Tuesday, March 23, 2010

The Rise of Research-driven Cloud Computing

[Of course another big advantage of moving to cloud computing is the reduction in energy costs at a university. A modern computing data center can represent a significant fraction of a university’s energy and carbon costs. If more researchers used cloud computing this would have a big impact on direct and in-direct costs of computing and energy at a university. For those R&E networks that are planning to experiment with bundling network services as a component of the energy bill, adding cloud computing to the service bundle increases the attraction of this approach – BSA]

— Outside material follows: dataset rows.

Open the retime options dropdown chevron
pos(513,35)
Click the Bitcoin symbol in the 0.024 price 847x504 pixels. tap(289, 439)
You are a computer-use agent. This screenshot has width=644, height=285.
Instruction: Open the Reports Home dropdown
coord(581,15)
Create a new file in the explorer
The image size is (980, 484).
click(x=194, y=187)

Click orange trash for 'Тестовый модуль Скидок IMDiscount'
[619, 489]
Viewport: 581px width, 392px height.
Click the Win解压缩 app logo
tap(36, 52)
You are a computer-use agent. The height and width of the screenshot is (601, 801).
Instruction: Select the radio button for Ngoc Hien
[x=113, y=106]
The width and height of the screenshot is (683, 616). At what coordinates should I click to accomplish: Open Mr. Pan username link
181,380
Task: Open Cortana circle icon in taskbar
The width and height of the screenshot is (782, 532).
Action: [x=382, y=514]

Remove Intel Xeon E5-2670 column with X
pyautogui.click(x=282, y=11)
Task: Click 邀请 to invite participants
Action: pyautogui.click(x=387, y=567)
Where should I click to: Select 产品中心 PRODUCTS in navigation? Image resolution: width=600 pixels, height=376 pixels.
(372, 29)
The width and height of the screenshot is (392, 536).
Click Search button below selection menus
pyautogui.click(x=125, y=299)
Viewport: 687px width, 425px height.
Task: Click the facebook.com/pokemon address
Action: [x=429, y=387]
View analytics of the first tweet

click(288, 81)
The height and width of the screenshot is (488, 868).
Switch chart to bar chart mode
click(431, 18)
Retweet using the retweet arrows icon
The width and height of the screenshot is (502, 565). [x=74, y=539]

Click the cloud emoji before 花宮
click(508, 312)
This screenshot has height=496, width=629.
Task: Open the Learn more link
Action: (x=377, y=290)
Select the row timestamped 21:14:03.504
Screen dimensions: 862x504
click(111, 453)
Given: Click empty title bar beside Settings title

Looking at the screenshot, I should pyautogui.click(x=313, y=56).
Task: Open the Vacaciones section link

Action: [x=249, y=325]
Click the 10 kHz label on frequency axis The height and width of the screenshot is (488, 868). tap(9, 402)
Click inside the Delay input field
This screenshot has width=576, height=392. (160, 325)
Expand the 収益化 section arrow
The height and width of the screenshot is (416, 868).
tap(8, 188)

To Space and Beyond: The Rise of Research-driven Cloud Computing
http://bit.ly/bA9YjL

I remember attending the inaugural GridWorld conference in 2006 and hearing Argonne National Laboratory’s Ian Foster discuss the possible implications of the newly announced Amazon EC2 on the world of grid computing that he helped create. Well, 2010 is upon us, and some of the implications Foster pondered at GridWorld have become clear, among them: For many workloads, the cloud appears to be replacing the grid. This point is driven home in a new GigaOM Pro article by Paul Miller, in which he looks at how space agencies are using the cloud to do work that likely would have had the word “grid” written all over it just a few short years ago.

Miller cites a particularly illustrative case with the European Space Agency, which is utilizing Amazon EC2 for the data-processing needs of its Gaia mission, set to launch in 2012. The 40GB per night that Gaia will generate would have cost $1.5 million using local resources (read “a grid” or “a cluster”), but research suggests it could cost in the $500,000 range using EC2. The demand for cost savings and flexibility isn’t limited to astronomy research, either.

Research organizations that need sheer computing power on demand are looking at EC2 as the means for attaining it. Several prominent examples come from the pharmaceutical industry, where companies like Amylin and Eli Lilly have publicly embraced the cloud, as has research-driven Wellcome Trust Sanger Institute. A related case study comes from CERN’s Large Hadron Collider project, which is using EC2’s capabilities as a framework for upgrading its worldwide grid infrastructure. So high is demand cloud for resources, in fact, that even high-performance computing software vendors, such as Univa UD (which Foster co-founded), are building tools to let research-focused customers run jobs on EC2.
Unlike HPC-focused grid software, however, the cloud opens up doors beyond crunching numbers.